Whether this tale is true or not, the fact remains that this neighbour was NOT arrested for 6 weeks, even though the circumstances of what happened were unclear and he'd obviously committed a murder regardless of the defence behind it. A huge amount of speculation went into the fact that this was an elderly white man who'd shot a black kid seemingly for just for existing and walking down the street in a hoodie - was this failure to arrest him down to racism in the justice system? Said elderly man, George Zimmerman, has today been found not guilty of any charges. Again, I think it's hardly surprising that it seems suspicious and is again raising the ugly head of racial tension.

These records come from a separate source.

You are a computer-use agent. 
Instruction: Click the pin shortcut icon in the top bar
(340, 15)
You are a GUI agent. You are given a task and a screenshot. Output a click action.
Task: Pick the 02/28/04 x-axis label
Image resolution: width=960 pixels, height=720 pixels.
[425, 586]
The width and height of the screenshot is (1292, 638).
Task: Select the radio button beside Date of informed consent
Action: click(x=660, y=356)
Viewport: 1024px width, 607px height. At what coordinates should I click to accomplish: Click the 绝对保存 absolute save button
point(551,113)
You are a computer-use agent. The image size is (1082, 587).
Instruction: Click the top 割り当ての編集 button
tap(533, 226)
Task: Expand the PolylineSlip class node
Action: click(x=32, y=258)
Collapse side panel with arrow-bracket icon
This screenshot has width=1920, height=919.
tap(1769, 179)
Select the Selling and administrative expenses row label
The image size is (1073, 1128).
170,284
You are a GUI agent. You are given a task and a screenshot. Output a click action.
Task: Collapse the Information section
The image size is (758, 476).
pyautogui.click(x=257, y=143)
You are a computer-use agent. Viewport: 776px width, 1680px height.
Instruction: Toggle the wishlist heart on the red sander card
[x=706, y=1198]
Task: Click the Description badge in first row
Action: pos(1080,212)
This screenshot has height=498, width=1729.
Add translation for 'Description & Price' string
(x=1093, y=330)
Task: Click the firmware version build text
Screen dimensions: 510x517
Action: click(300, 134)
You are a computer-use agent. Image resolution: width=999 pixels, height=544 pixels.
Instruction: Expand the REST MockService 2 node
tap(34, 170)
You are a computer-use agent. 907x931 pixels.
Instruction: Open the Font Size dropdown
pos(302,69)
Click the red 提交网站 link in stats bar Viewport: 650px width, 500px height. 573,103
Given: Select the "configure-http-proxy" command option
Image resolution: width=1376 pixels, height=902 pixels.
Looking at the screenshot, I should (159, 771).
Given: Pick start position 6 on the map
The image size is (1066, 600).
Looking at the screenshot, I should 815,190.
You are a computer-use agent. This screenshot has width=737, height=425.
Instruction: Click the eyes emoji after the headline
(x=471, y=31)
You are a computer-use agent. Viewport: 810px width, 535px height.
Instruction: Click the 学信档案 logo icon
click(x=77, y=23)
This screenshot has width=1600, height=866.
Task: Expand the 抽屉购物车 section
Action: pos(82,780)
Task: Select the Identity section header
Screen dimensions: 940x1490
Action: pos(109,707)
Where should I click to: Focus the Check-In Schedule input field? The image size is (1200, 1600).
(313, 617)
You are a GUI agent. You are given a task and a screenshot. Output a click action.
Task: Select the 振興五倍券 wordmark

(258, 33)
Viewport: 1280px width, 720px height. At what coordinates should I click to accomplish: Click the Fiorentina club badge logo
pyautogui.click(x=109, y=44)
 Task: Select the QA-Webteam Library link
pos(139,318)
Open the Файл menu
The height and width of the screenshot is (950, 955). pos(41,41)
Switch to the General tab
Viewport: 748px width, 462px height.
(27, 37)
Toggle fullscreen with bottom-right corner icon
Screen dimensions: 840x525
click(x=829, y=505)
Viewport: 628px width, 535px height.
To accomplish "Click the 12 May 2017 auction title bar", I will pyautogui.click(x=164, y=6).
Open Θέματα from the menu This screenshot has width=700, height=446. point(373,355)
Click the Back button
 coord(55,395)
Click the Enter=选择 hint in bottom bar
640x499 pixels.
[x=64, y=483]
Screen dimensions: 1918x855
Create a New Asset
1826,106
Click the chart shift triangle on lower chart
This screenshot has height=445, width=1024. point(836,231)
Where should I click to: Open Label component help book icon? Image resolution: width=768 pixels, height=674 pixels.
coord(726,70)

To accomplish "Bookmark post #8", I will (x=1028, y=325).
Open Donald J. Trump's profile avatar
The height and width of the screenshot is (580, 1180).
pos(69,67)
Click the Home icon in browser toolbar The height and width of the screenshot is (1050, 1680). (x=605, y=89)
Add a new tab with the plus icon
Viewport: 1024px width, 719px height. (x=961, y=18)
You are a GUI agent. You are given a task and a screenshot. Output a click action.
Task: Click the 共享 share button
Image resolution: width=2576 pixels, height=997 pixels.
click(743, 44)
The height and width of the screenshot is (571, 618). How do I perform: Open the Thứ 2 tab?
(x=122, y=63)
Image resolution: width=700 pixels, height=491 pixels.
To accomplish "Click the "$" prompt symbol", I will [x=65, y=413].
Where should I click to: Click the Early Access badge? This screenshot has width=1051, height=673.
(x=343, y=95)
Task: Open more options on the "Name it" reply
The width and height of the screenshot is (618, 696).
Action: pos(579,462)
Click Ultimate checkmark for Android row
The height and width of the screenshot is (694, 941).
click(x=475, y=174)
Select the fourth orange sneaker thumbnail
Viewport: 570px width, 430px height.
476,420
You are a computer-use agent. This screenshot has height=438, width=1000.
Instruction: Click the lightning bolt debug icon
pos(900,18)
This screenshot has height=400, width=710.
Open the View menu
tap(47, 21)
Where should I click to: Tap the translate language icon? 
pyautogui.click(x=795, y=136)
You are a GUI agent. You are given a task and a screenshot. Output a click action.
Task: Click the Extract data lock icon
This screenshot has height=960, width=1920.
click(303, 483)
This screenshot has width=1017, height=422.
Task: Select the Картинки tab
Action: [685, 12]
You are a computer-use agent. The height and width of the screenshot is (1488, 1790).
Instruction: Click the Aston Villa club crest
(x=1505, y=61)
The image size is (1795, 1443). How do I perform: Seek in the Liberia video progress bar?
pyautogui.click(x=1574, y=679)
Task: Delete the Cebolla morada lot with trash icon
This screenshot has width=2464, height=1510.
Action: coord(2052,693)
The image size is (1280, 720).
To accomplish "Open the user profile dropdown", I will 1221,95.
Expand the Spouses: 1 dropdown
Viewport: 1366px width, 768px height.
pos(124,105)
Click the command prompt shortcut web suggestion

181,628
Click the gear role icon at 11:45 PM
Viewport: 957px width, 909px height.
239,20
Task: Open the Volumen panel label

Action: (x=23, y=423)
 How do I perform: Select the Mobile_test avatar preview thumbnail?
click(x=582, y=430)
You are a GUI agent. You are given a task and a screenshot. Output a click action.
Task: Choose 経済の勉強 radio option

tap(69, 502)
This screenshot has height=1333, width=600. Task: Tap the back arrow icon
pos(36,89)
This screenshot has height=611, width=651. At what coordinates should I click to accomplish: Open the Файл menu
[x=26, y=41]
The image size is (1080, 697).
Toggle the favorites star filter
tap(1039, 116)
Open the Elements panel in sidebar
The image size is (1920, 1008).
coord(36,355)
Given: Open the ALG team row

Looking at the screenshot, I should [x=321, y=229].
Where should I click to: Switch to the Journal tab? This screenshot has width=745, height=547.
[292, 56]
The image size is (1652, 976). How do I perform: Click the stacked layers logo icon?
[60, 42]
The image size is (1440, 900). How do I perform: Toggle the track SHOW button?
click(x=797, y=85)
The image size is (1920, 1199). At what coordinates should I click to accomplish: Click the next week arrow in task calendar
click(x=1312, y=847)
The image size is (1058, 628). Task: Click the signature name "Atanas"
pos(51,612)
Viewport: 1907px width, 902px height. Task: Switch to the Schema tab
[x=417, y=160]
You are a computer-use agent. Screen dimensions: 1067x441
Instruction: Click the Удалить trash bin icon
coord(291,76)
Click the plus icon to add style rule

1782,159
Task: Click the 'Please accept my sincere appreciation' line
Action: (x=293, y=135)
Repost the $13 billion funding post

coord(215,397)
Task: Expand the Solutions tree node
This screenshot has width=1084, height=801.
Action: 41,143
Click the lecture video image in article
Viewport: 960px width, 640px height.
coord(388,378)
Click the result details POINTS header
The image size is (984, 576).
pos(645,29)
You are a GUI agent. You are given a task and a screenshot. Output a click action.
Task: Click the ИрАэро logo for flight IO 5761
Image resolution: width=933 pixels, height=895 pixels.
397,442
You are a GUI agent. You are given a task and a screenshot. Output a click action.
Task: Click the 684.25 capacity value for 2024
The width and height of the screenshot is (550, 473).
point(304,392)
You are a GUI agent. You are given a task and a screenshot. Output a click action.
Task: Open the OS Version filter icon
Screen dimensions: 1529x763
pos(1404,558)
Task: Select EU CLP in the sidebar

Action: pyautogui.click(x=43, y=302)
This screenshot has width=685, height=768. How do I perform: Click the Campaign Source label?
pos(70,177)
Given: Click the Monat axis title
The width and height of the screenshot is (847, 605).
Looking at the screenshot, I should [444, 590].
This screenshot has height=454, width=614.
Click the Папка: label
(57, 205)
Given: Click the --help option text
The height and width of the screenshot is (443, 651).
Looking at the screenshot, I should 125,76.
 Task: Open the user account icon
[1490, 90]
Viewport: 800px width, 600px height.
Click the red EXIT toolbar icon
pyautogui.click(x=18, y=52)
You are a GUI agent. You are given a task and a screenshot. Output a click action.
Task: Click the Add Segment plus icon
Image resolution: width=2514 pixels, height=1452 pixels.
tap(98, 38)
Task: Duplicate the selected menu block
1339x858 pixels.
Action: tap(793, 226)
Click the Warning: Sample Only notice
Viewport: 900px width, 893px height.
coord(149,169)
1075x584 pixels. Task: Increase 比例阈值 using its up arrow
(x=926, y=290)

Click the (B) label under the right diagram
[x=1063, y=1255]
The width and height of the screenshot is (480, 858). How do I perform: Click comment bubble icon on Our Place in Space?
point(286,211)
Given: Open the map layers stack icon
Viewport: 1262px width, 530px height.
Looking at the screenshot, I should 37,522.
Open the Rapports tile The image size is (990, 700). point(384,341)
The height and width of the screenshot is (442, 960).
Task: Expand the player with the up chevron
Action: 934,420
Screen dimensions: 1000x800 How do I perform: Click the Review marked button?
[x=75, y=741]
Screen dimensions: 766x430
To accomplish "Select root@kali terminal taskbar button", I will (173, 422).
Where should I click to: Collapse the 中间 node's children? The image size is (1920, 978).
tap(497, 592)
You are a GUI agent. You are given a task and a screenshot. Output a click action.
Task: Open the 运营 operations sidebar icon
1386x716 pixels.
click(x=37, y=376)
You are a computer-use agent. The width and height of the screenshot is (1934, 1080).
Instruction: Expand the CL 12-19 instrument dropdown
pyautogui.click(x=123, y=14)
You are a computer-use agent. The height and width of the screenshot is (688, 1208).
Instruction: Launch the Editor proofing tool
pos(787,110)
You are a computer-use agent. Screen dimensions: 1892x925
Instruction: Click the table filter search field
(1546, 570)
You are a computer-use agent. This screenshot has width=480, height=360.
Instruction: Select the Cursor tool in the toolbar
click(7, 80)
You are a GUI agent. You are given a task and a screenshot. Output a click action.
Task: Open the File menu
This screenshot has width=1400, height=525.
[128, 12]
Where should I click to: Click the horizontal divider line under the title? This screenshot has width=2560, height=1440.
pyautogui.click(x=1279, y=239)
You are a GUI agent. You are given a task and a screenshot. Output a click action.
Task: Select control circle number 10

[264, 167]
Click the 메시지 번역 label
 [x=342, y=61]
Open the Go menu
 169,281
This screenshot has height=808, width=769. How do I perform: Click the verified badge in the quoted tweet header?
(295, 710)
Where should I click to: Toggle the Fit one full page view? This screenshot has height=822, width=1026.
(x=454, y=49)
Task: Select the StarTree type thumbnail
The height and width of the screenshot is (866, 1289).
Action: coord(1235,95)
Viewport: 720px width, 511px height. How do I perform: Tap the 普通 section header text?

See: http://www.bbc.co.uk/news/world-us-canada-23304198

It's not just racism in this direction, there's even positive racism in the US, such as scholarships and preferential treatment for those who can say that their great-grandad or whoever was part native american indian. I have friends from non-white backgrounds who've gone over to the US on holidays and found that there's an atmosphere where suddenly how they look does make a difference. Getting off the plane, all the white people go straight through security and all the asian people (even if they are middle aged professionals!) have been stuck in a delayed queue for extra checks.

The thing that really gets me is that the USA is fundamentally an immigrant society - apart from the native americans every single person there has immigrated there, albeit a long time ago in terms of generations for some (although this applies to both black and white people!). It's far more multi-cultural than a lot of other countries around the world. I'm not saying that there isn't racism in the rest of the world - of course there is - but it's somehow more surprising that it exists in a society where it's been mixed race for generations and where nobody can feel edged out. In the UK we have a racist political party the BNP, but their arguments mostly stem from the fact that they think the indigenous population deserve everything going in the UK and that everybody else is somehow stealing or ruining it. They are idiots and unfortunately they are joined by a racist nationalist party in much of Northern Europe at the very least. But this 'nationalist' thing makes no sense in the USA because there's no real original people. About the only people qualified to start their own racist nationalist party are the native americans who to my knowledge seem to keep themselves to themselves and if they want anything, it's just reparations.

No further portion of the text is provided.